Ola is laying the groundwork to launch operations in the UK soon, two people familiar with the expansion plans told The Ken. The company plans to set up shop in Manchester first and then expand to other parts of the country. London is on the list, but it all depends on getting a license in the capital. A timeline has not been set yet. Ola recently hired Chandra Nath, who was flown in from Palo Alto to anchor all expansion plans.

The UK is a huge market for ride-hailing companies. According to a 2017 Goldman Sachs report, the taxi and limousine market in the UK is valued at $11.52 billion. Uber, despite hitting speed bumps in London, has managed to double its revenues in the country. And that’s why Ola wants the UK market. It will start with Manchester as it has a huge Indian diaspora which Ola will leverage to get its first set of customers and drivers.

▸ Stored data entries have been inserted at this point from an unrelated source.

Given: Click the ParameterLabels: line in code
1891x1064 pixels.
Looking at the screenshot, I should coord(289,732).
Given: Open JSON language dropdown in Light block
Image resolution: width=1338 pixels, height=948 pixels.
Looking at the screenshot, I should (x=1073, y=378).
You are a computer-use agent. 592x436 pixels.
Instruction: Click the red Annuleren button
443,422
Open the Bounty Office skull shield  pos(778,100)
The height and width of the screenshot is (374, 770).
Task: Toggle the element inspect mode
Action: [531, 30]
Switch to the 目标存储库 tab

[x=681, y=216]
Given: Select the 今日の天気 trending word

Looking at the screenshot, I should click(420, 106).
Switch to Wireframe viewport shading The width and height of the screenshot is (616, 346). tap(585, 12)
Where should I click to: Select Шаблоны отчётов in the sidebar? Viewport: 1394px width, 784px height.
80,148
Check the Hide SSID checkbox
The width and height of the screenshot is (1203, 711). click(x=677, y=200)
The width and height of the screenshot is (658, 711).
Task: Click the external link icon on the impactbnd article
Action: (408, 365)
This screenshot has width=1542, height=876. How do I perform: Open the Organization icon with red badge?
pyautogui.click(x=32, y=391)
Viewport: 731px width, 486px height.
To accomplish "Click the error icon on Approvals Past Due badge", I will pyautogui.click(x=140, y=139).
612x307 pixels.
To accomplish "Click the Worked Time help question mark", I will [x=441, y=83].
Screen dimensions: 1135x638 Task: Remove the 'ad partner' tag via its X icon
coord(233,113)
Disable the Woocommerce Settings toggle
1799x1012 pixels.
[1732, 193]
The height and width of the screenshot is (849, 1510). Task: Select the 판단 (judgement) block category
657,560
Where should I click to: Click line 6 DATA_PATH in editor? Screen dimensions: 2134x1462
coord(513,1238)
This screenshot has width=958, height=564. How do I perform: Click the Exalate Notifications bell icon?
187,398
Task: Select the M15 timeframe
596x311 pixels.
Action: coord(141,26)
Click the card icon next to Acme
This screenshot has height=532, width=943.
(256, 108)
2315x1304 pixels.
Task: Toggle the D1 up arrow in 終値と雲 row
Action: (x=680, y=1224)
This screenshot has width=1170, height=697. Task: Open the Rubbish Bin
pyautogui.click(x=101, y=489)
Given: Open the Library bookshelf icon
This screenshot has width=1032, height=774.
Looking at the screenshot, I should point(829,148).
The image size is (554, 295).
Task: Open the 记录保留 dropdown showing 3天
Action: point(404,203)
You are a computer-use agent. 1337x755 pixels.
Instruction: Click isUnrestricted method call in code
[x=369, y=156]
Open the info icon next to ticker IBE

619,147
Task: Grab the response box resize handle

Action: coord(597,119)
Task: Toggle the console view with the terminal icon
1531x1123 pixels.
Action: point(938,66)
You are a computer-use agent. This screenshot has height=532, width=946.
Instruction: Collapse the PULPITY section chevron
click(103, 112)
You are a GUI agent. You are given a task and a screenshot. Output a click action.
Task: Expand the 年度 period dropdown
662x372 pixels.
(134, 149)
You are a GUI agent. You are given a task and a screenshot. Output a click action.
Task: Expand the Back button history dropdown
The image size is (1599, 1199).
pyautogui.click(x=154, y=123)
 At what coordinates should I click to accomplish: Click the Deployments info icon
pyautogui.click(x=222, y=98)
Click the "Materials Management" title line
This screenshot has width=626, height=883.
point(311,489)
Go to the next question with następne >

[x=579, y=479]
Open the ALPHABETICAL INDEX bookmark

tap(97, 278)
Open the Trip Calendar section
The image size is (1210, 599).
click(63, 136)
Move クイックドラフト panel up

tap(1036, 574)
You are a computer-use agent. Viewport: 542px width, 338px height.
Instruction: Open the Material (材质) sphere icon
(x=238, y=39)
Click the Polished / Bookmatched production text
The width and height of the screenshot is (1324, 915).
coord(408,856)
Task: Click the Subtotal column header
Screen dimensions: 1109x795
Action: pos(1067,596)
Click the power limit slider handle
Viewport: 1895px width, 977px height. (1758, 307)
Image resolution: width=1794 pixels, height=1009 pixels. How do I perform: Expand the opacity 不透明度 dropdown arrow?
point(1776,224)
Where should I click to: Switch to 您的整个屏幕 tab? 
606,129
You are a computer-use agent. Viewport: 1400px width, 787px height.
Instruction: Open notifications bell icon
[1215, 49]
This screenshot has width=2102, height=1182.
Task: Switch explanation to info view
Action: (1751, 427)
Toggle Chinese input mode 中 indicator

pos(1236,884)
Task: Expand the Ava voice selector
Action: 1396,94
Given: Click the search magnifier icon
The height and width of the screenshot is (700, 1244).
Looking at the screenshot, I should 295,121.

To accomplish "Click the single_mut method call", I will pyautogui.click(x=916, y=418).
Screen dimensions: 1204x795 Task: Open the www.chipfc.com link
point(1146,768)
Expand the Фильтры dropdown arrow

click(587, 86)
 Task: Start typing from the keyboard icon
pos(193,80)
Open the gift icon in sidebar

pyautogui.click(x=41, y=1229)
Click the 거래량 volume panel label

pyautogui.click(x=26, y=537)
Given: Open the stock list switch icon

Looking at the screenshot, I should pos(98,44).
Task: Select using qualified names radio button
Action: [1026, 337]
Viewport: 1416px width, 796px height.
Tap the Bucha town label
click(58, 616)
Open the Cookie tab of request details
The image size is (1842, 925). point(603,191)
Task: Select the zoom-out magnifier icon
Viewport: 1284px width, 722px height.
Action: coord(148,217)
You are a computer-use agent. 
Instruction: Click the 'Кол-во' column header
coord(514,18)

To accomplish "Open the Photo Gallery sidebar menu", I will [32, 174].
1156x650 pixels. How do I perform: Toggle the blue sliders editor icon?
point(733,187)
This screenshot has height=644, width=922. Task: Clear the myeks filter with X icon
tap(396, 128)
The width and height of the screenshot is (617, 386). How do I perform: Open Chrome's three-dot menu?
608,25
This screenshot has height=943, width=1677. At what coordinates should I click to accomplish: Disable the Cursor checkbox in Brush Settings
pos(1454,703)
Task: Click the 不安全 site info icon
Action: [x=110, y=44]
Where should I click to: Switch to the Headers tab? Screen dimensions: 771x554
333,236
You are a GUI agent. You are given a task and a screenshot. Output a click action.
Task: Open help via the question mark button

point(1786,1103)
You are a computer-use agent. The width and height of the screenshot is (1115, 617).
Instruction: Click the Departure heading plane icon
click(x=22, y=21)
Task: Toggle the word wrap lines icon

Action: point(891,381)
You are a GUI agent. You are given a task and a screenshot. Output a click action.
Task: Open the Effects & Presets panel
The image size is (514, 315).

Out with the old, in with the new

Earlier, one of Bhavish Aggarwal's first recruits, Karan Singh Shekhawat, was running Ola's international operations. But he has left the company handing it over to Chandra Nath formerly of Plantir Technologies

Armed with the $1.1 billion raised from Tencent, among others, Ola has been aggressively trying to expand its operations over the last six months. And this is not the Bengaluru-based ride-hailing unicorn’s first attempt at exploring an international market. A few months ago, Ola announced that it would be expanding to Australia. It has already made a botched attempt to wade into Bangladesh and Sri Lanka.

On the face of it, it appears that the company wants to increase its number of rides so it can appear as big as Uber, even outside India. Currently, Ola does about 1.6 million rides a day, compared to Uber’s 1.2 million in India. The company has been consistently pulling ahead, aided primarily by its introduction of autos not too long ago. It had started Ola autos in 2016 (and then relaunched it in 2017) as a move to pacify the local transport unions, but it turned into a volume churner for Ola. The company doesn’t burn too much when it comes to autos either, the drivers work on very little commission. So, that’s it? Is this why Ola wants to go international? Not really, there seems to be more to it.

Currently, all discussions within Ola centre around how the company will react when, and not if, the Ola-Uber merger finally goes through. But Bhavish Aggarwal is mindful of the chance that it may all come crashing down.

And going international is Ola’s insurance policy.